Se si ha davvero a cuore il benessere, l’autonomia e l’emancipazione di queste donne, si dovrebbe mettere a tema e criticare non la maternità surrogata in quanto tale, ma piuttosto le condizioni sociali ed economiche che la rendono una scelta economicamente e socialmente più vantaggiosa di altre o che la rendono una scelta di sopravvivenza obbligata. Magari a partire da una critica feroce del neoliberismo e neo-colonialismo che rappresentano il cuore oscuro di quel Partito Democratico al quale diverse delle promotrici dell’appello appartengono. Anziché impartire lezioni alle donne del sud del mondo su cosa siano in grado di decidere o meno, o su cosa debba rappresentare per loro l’esperienza della gravidanza, le promotrici dell’appello avrebbero fatto meglio a scagliarsi contro le politiche neocoloniali e liberiste di quelle stesse istituzioni europee a cui invece si rivolgono. Sarebbe stato certamente un atto di solidarietà più rilevante che proporre un bando che, nei fatti, non avrebbe come conseguenza alcun miglioramento della situazione. Come nel caso del sex work, infatti, il proibizionismo serve solo alla proliferazione degli abusi e dell’assenza di diritti. Se si vuole che gli Stati intervengano a legiferare, sarebbe decisamente più razionale mettere a tema – come decine di giuriste e giuristi stanno facendo a livello internazionale – la questione di una legislazione transnazionale che regolamenti le procedure e assicuri alle donne coinvolte servizi e diritti essenziali al loro benessere, alla loro sicurezza e alla loro autonomia decisionale.

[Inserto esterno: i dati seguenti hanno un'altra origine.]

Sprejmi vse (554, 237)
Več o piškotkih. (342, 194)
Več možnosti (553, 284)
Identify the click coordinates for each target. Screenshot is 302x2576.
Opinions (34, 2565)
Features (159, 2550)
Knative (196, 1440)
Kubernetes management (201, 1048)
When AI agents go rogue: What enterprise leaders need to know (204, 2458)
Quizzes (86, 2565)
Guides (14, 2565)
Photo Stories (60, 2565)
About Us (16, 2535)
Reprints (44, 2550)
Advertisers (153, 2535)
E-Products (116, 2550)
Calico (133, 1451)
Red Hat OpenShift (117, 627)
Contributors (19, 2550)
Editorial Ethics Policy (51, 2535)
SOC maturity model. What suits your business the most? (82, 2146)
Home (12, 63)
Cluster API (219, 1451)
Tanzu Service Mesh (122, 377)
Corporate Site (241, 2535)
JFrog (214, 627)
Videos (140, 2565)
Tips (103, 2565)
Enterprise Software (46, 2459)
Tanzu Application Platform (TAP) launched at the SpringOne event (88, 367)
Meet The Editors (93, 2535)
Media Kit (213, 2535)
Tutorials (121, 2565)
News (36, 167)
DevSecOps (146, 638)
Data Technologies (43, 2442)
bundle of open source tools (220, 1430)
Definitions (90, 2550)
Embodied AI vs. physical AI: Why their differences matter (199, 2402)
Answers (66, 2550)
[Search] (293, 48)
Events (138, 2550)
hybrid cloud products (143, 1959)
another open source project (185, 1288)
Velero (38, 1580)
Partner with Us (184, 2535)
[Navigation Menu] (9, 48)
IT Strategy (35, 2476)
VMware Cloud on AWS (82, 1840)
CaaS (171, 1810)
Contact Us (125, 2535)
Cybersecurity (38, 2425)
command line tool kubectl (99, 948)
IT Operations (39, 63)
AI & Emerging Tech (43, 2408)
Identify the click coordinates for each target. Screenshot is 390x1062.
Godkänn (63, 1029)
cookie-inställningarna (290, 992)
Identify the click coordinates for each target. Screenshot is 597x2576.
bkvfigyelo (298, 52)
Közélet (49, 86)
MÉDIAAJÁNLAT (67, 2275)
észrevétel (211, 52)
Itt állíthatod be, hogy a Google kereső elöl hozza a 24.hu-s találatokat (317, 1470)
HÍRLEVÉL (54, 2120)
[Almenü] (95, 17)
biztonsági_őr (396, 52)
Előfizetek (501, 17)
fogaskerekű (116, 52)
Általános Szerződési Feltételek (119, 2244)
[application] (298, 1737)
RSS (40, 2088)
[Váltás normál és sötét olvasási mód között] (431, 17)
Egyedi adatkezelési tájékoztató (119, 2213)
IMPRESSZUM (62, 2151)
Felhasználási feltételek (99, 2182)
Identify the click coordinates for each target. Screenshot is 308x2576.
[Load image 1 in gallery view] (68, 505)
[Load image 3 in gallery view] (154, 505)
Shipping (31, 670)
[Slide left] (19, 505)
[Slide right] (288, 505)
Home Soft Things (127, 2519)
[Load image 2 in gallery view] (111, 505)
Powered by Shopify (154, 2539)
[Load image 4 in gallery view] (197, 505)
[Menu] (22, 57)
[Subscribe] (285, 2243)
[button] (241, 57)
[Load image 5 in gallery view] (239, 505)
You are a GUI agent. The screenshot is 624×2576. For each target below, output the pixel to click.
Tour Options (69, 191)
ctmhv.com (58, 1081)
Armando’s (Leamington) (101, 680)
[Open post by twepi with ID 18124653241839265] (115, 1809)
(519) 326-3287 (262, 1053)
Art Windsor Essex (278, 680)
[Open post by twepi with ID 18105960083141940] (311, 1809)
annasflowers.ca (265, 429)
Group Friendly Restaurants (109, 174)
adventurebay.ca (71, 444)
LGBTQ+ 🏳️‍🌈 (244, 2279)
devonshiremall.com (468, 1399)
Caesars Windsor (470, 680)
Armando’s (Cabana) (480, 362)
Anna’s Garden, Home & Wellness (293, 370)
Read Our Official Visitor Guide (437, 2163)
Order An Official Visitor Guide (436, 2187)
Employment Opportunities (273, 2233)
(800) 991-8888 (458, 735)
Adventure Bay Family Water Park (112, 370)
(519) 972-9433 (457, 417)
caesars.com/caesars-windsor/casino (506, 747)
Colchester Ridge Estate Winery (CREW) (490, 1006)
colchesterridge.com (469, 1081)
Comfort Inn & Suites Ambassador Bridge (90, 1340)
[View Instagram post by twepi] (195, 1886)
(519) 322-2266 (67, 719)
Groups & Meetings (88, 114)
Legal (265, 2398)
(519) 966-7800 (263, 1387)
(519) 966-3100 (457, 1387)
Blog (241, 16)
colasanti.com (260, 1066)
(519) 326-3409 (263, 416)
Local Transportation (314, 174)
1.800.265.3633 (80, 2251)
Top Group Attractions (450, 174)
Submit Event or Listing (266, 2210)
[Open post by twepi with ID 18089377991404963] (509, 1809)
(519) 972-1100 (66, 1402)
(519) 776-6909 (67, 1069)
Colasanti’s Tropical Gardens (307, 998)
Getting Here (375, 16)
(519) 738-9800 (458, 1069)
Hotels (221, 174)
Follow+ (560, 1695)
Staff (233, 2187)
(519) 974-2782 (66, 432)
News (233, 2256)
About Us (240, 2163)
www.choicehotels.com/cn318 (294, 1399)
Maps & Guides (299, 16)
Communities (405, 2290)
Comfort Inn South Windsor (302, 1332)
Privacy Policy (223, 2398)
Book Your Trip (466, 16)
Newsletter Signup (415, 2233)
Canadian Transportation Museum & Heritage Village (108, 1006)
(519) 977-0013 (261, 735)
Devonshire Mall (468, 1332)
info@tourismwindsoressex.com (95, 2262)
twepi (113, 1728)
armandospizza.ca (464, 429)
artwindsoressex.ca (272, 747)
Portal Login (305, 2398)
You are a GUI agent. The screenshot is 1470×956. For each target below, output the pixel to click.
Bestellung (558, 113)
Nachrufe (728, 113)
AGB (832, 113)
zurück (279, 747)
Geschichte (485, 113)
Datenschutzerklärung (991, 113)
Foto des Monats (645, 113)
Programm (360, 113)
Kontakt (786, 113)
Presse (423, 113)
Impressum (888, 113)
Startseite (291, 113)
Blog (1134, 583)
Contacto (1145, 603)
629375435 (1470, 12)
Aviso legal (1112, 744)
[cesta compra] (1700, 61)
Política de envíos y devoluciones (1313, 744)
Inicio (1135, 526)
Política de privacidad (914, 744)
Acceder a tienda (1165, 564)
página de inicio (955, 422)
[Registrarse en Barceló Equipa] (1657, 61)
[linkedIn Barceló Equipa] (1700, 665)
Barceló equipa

L’eurocentrismo dell’appello appare del tutto evidente in uno dei peggiori scivoloni del testo: «Oggi, per la prima volta nella storia, la maternità incontra la libertà. Si può scegliere di essere o non essere madri». Davvero? E dove, precisamente? L’Europa occidentale a quanto pare rimane il centro e lo specchio del mondo. Sorge, quindi, il sospetto che questa sincera preoccupazione per le donne del sud del mondo sia poco più che una scusa. D’altronde, SeNonOraQuando–Libere non ha certo brillato negli anni passati per aver messo in discussione il carattere eurocentrico del femminismo liberale italiano. Né mi risulta esserci stato un significativo intervento in difesa dei diritti delle 8-900.000 donne migranti che lavorano in Italia come badanti, in molti casi in condizioni di semi-servitù. Dove sono gli appelli di SeNonOraQuando–Libere in nome del diritto alla maternità di queste donne? Dove sono le condanne di un sistema inumano di regolamentazione dei fenomeni migratori che comporta la costante separazione di queste donne dai loro figli? Dove sono le feroci critiche di un sistema di sfruttamento che lascia queste donne in balia di un mercato del lavoro che le vuole sempre disponibili? Non dovrebbe essere piuttosto questa una delle priorità del femminismo italiano, oggi?